--- EXERCISE DATA ---
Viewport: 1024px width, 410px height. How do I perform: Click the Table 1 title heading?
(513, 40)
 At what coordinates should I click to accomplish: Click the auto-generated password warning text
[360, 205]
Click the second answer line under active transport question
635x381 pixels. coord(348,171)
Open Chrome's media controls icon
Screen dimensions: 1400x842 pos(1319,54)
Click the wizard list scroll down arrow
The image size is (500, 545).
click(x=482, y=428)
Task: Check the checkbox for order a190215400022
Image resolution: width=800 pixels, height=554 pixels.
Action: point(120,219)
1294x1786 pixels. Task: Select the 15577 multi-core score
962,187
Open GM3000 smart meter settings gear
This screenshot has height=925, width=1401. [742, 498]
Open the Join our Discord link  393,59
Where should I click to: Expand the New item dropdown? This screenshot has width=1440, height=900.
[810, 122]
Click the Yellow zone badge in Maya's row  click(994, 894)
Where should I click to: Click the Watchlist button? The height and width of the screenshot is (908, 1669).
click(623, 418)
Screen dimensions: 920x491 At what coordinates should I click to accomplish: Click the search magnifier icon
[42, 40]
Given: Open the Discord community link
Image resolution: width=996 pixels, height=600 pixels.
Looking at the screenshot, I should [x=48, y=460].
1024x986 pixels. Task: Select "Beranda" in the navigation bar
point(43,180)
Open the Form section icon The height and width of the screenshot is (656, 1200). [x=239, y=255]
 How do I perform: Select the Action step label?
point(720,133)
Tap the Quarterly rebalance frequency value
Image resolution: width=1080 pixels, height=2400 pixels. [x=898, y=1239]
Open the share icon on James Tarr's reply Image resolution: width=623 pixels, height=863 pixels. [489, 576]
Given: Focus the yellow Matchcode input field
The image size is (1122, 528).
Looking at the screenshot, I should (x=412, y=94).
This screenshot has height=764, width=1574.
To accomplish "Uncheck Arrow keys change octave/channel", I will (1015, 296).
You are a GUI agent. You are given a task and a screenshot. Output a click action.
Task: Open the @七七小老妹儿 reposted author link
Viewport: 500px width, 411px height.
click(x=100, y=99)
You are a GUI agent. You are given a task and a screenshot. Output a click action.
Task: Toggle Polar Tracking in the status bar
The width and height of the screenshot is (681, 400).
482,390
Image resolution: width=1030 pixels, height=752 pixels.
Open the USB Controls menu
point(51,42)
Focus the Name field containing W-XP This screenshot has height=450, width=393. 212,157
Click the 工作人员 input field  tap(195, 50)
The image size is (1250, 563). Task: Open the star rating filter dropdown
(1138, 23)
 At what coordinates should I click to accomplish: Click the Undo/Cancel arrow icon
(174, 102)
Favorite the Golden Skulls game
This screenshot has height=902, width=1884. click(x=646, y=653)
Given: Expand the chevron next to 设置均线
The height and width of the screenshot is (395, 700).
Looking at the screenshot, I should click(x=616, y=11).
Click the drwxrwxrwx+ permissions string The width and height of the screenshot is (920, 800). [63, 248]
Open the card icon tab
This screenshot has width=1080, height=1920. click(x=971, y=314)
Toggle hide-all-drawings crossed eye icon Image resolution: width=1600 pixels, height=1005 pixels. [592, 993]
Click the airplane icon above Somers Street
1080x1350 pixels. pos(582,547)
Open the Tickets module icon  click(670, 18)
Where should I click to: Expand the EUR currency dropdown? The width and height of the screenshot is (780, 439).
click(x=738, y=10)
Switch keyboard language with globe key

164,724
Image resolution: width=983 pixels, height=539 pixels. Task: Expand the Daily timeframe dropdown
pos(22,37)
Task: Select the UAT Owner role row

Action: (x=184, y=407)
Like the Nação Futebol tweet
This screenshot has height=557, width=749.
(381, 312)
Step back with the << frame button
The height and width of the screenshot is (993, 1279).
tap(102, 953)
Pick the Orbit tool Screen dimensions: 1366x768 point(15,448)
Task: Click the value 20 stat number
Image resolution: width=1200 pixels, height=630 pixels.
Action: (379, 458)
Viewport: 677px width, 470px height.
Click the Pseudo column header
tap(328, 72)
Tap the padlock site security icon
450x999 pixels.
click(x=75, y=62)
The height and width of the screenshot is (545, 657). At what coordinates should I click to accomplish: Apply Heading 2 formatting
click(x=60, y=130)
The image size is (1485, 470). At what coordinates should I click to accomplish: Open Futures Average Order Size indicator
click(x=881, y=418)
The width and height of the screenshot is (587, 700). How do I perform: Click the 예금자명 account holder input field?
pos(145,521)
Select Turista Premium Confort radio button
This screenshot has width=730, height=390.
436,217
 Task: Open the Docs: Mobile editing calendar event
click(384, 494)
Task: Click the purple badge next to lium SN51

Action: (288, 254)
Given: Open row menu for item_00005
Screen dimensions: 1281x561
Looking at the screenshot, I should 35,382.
---
PROBLEM —
The entries above are to be retyped exactly.

RESULT —
Viewport: 1024px width, 410px height. How do I perform: Click the Table 1 title heading?
(513, 40)
 At what coordinates should I click to accomplish: Click the auto-generated password warning text
[360, 205]
Click the second answer line under active transport question
635x381 pixels. coord(348,171)
Open Chrome's media controls icon
Screen dimensions: 1400x842 pos(1319,54)
Click the wizard list scroll down arrow
The image size is (500, 545).
click(x=482, y=428)
Task: Check the checkbox for order a190215400022
Image resolution: width=800 pixels, height=554 pixels.
Action: point(120,219)
1294x1786 pixels. Task: Select the 15577 multi-core score
962,187
Open GM3000 smart meter settings gear
This screenshot has height=925, width=1401. [742, 498]
Open the Join our Discord link  393,59
Where should I click to: Expand the New item dropdown? This screenshot has width=1440, height=900.
[810, 122]
Click the Yellow zone badge in Maya's row  click(994, 894)
Where should I click to: Click the Watchlist button? The height and width of the screenshot is (908, 1669).
click(623, 418)
Screen dimensions: 920x491 At what coordinates should I click to accomplish: Click the search magnifier icon
[42, 40]
Given: Open the Discord community link
Image resolution: width=996 pixels, height=600 pixels.
Looking at the screenshot, I should [x=48, y=460].
1024x986 pixels. Task: Select "Beranda" in the navigation bar
point(43,180)
Open the Form section icon The height and width of the screenshot is (656, 1200). [x=239, y=255]
 How do I perform: Select the Action step label?
point(720,133)
Tap the Quarterly rebalance frequency value
Image resolution: width=1080 pixels, height=2400 pixels. [x=898, y=1239]
Open the share icon on James Tarr's reply Image resolution: width=623 pixels, height=863 pixels. [489, 576]
Given: Focus the yellow Matchcode input field
The image size is (1122, 528).
Looking at the screenshot, I should (x=412, y=94).
This screenshot has height=764, width=1574.
To accomplish "Uncheck Arrow keys change octave/channel", I will (1015, 296).
You are a GUI agent. You are given a task and a screenshot. Output a click action.
Task: Open the @七七小老妹儿 reposted author link
Viewport: 500px width, 411px height.
click(x=100, y=99)
You are a GUI agent. You are given a task and a screenshot. Output a click action.
Task: Toggle Polar Tracking in the status bar
The width and height of the screenshot is (681, 400).
482,390
Image resolution: width=1030 pixels, height=752 pixels.
Open the USB Controls menu
point(51,42)
Focus the Name field containing W-XP This screenshot has height=450, width=393. 212,157
Click the 工作人员 input field  tap(195, 50)
The image size is (1250, 563). Task: Open the star rating filter dropdown
(1138, 23)
 At what coordinates should I click to accomplish: Click the Undo/Cancel arrow icon
(174, 102)
Favorite the Golden Skulls game
This screenshot has height=902, width=1884. click(x=646, y=653)
Given: Expand the chevron next to 设置均线
The height and width of the screenshot is (395, 700).
Looking at the screenshot, I should click(x=616, y=11).
Click the drwxrwxrwx+ permissions string The width and height of the screenshot is (920, 800). [63, 248]
Open the card icon tab
This screenshot has width=1080, height=1920. click(x=971, y=314)
Toggle hide-all-drawings crossed eye icon Image resolution: width=1600 pixels, height=1005 pixels. [592, 993]
Click the airplane icon above Somers Street
1080x1350 pixels. pos(582,547)
Open the Tickets module icon  click(670, 18)
Where should I click to: Expand the EUR currency dropdown? The width and height of the screenshot is (780, 439).
click(x=738, y=10)
Switch keyboard language with globe key

164,724
Image resolution: width=983 pixels, height=539 pixels. Task: Expand the Daily timeframe dropdown
pos(22,37)
Task: Select the UAT Owner role row

Action: (x=184, y=407)
Like the Nação Futebol tweet
This screenshot has height=557, width=749.
(381, 312)
Step back with the << frame button
The height and width of the screenshot is (993, 1279).
tap(102, 953)
Pick the Orbit tool Screen dimensions: 1366x768 point(15,448)
Task: Click the value 20 stat number
Image resolution: width=1200 pixels, height=630 pixels.
Action: (379, 458)
Viewport: 677px width, 470px height.
Click the Pseudo column header
tap(328, 72)
Tap the padlock site security icon
450x999 pixels.
click(x=75, y=62)
The height and width of the screenshot is (545, 657). At what coordinates should I click to accomplish: Apply Heading 2 formatting
click(x=60, y=130)
The image size is (1485, 470). At what coordinates should I click to accomplish: Open Futures Average Order Size indicator
click(x=881, y=418)
The width and height of the screenshot is (587, 700). How do I perform: Click the 예금자명 account holder input field?
pos(145,521)
Select Turista Premium Confort radio button
This screenshot has width=730, height=390.
436,217
 Task: Open the Docs: Mobile editing calendar event
click(384, 494)
Task: Click the purple badge next to lium SN51

Action: (288, 254)
Given: Open row menu for item_00005
Screen dimensions: 1281x561
Looking at the screenshot, I should 35,382.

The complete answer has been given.